(Stored data)

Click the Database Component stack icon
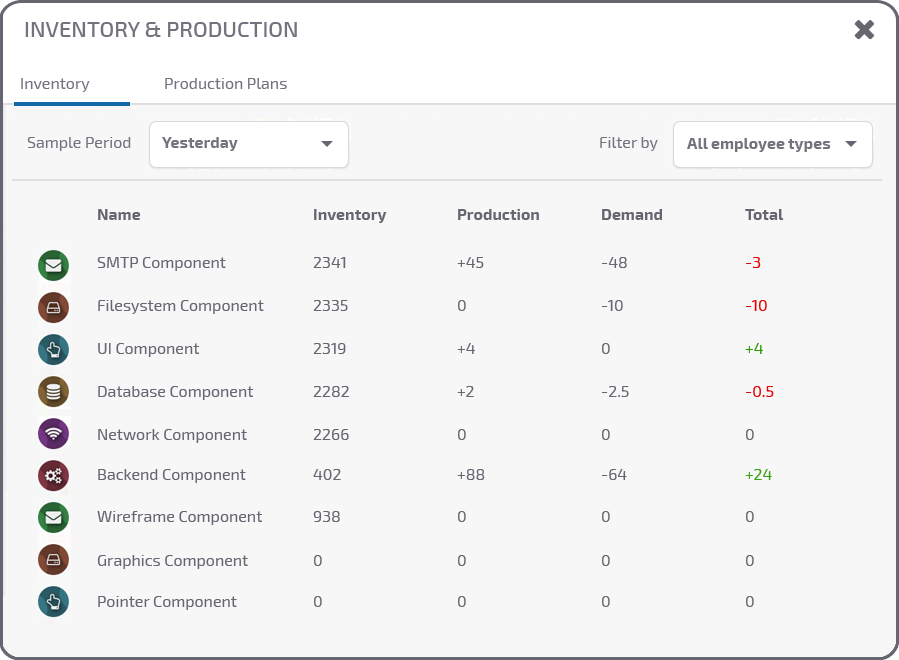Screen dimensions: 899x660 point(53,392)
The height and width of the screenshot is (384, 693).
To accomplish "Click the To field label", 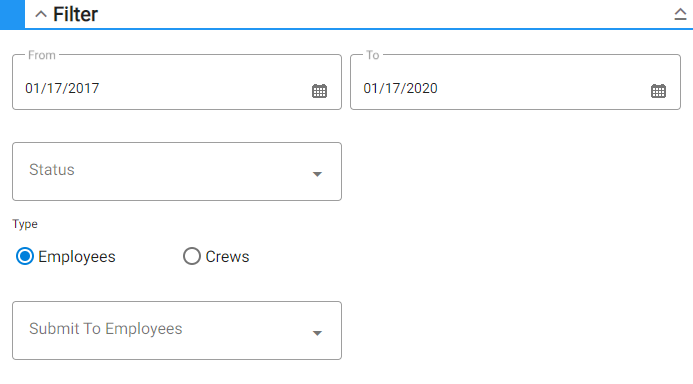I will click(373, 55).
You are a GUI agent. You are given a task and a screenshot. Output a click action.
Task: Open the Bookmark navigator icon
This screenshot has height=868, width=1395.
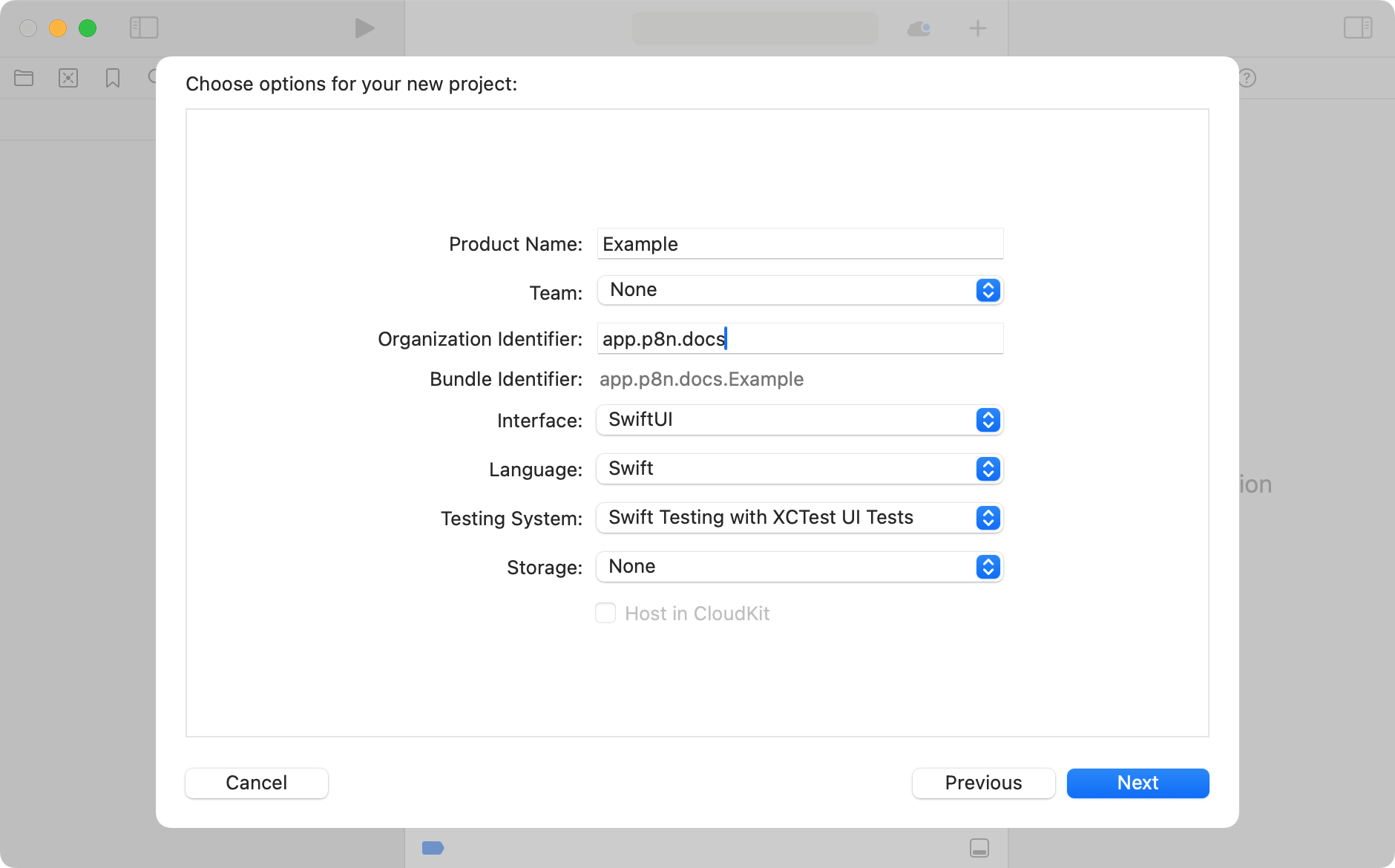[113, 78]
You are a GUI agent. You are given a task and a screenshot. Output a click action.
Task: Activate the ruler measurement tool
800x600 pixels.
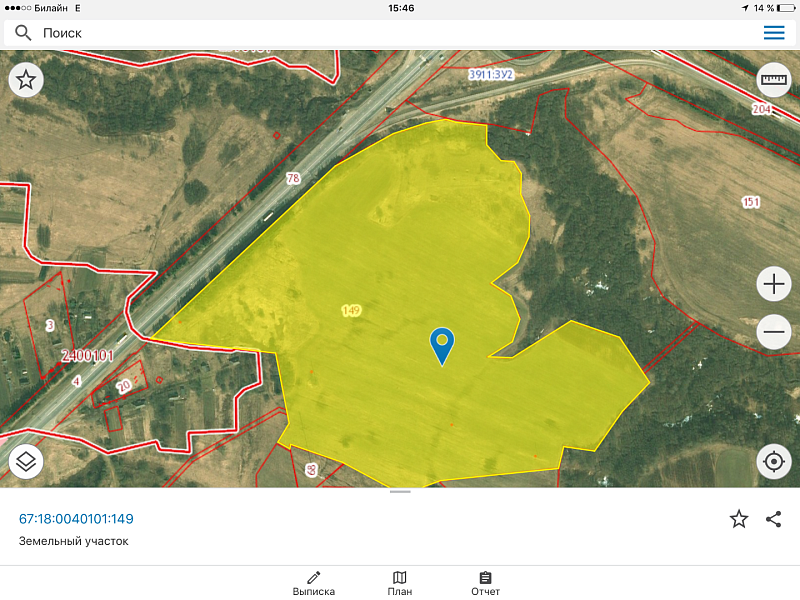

==

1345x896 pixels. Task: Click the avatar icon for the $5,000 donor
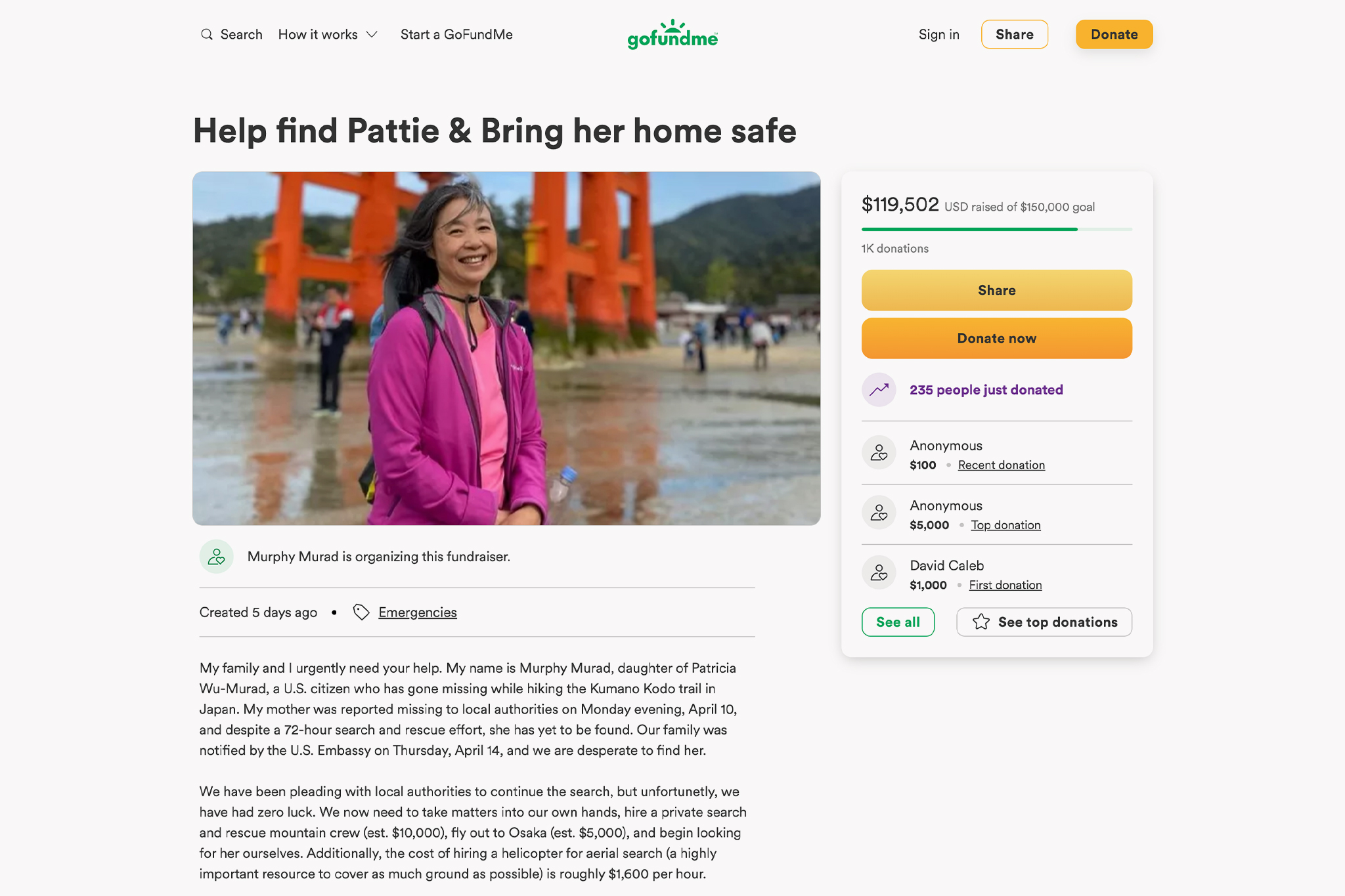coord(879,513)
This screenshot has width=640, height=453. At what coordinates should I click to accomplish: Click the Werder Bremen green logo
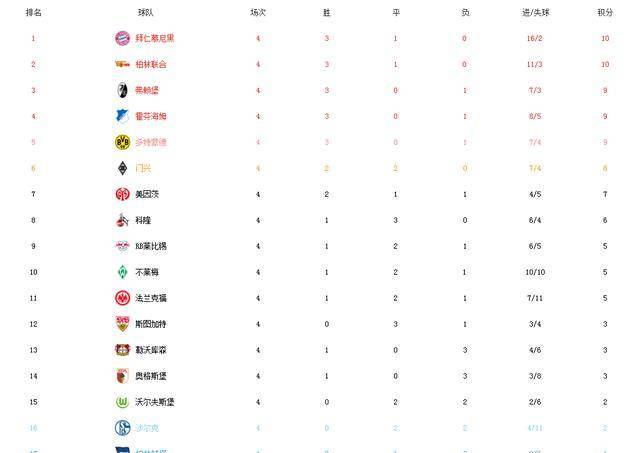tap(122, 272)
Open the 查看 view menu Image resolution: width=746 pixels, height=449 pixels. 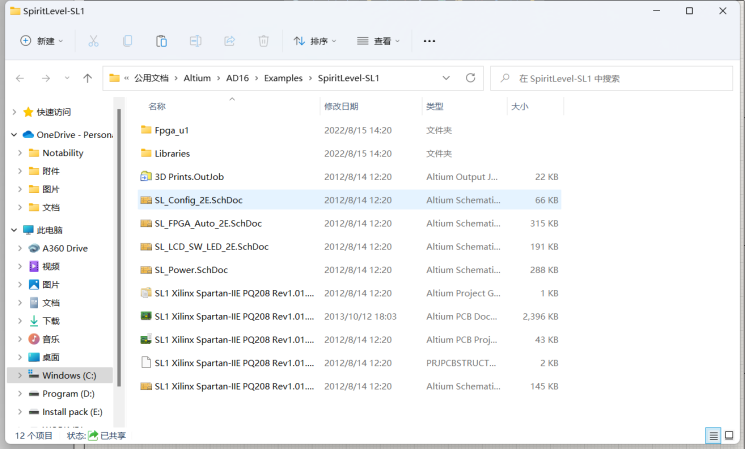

==

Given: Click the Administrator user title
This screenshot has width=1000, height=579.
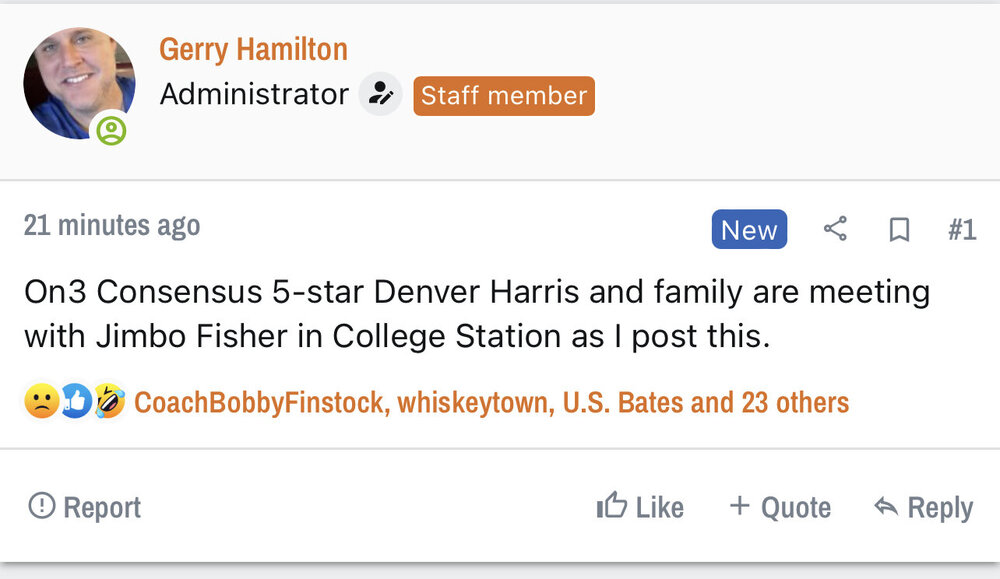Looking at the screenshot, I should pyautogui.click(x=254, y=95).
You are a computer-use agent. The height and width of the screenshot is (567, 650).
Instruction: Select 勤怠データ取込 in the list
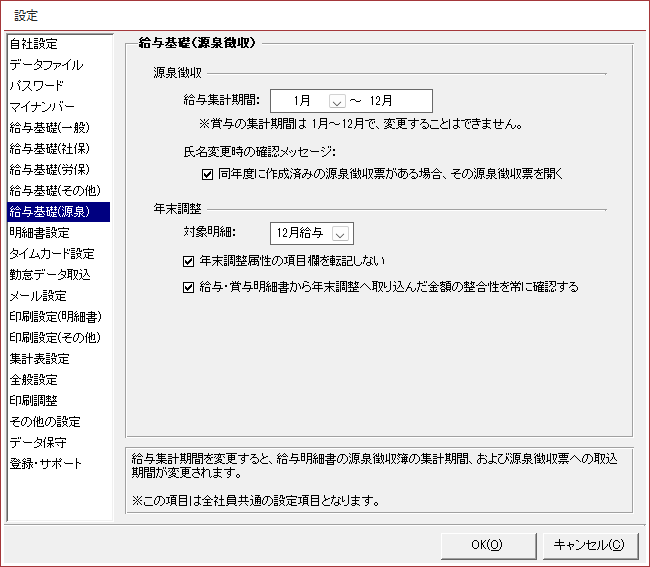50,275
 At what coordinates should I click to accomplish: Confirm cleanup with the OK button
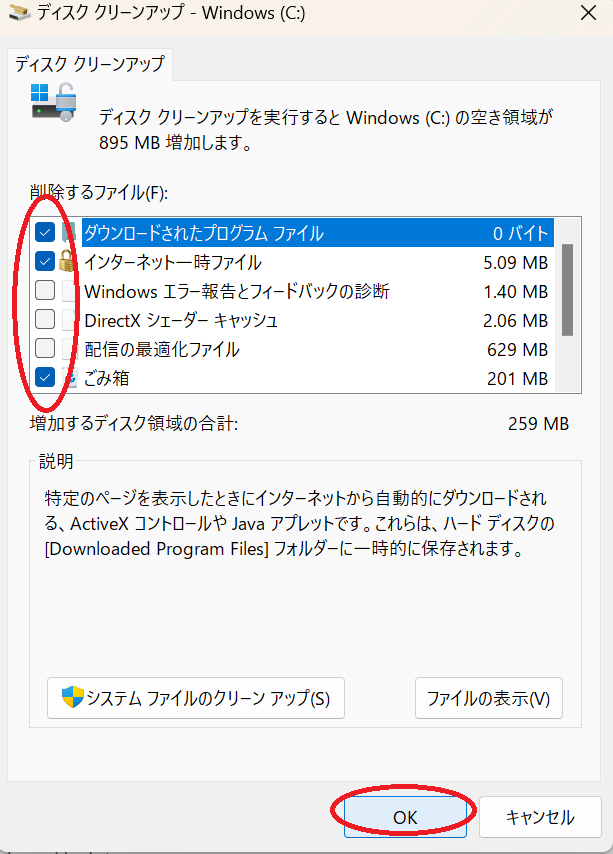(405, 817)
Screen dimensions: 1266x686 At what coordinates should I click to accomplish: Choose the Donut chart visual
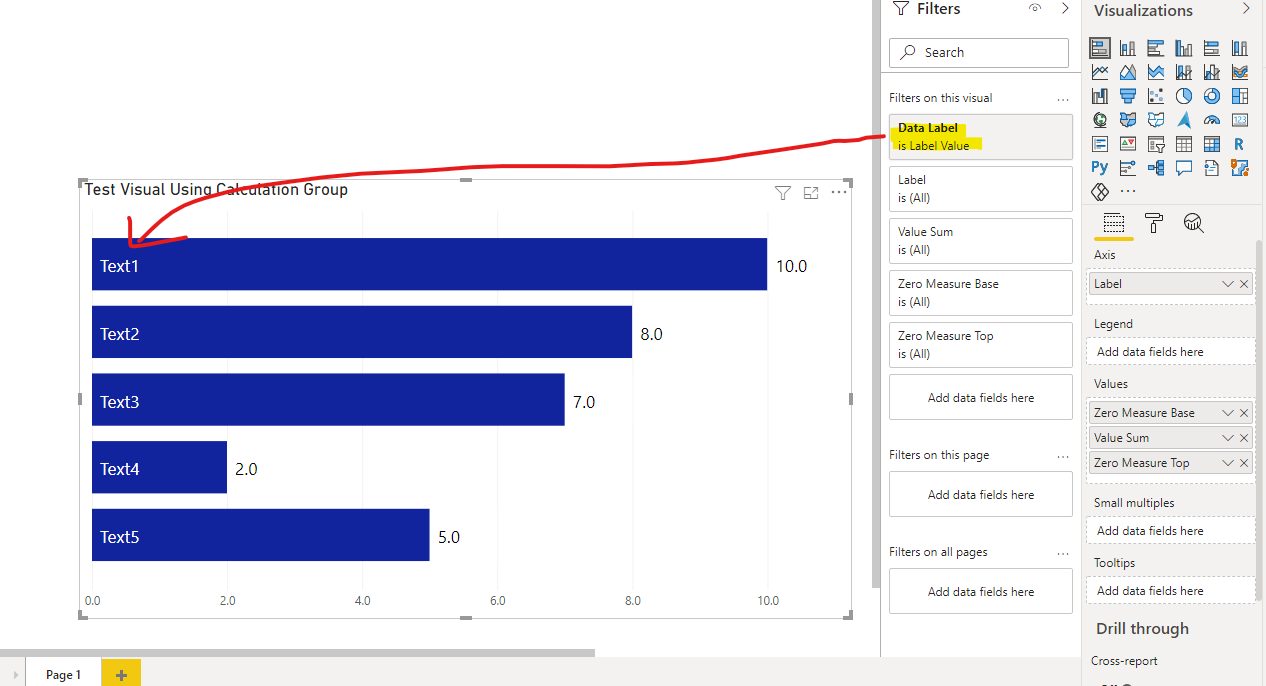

> Work task:
From the records above, copy only the lines running from the line holding "At what coordinates should I click to accomplish: Confirm" through the line holding "Screen dimensions: 1266x686", with no pictures.

> Written answer:
 At what coordinates should I click to accomplish: Confirm cleanup with the OK button
(405, 817)
Screen dimensions: 1266x686 At what coordinates should I click to accomplish: Choose the Donut chart visual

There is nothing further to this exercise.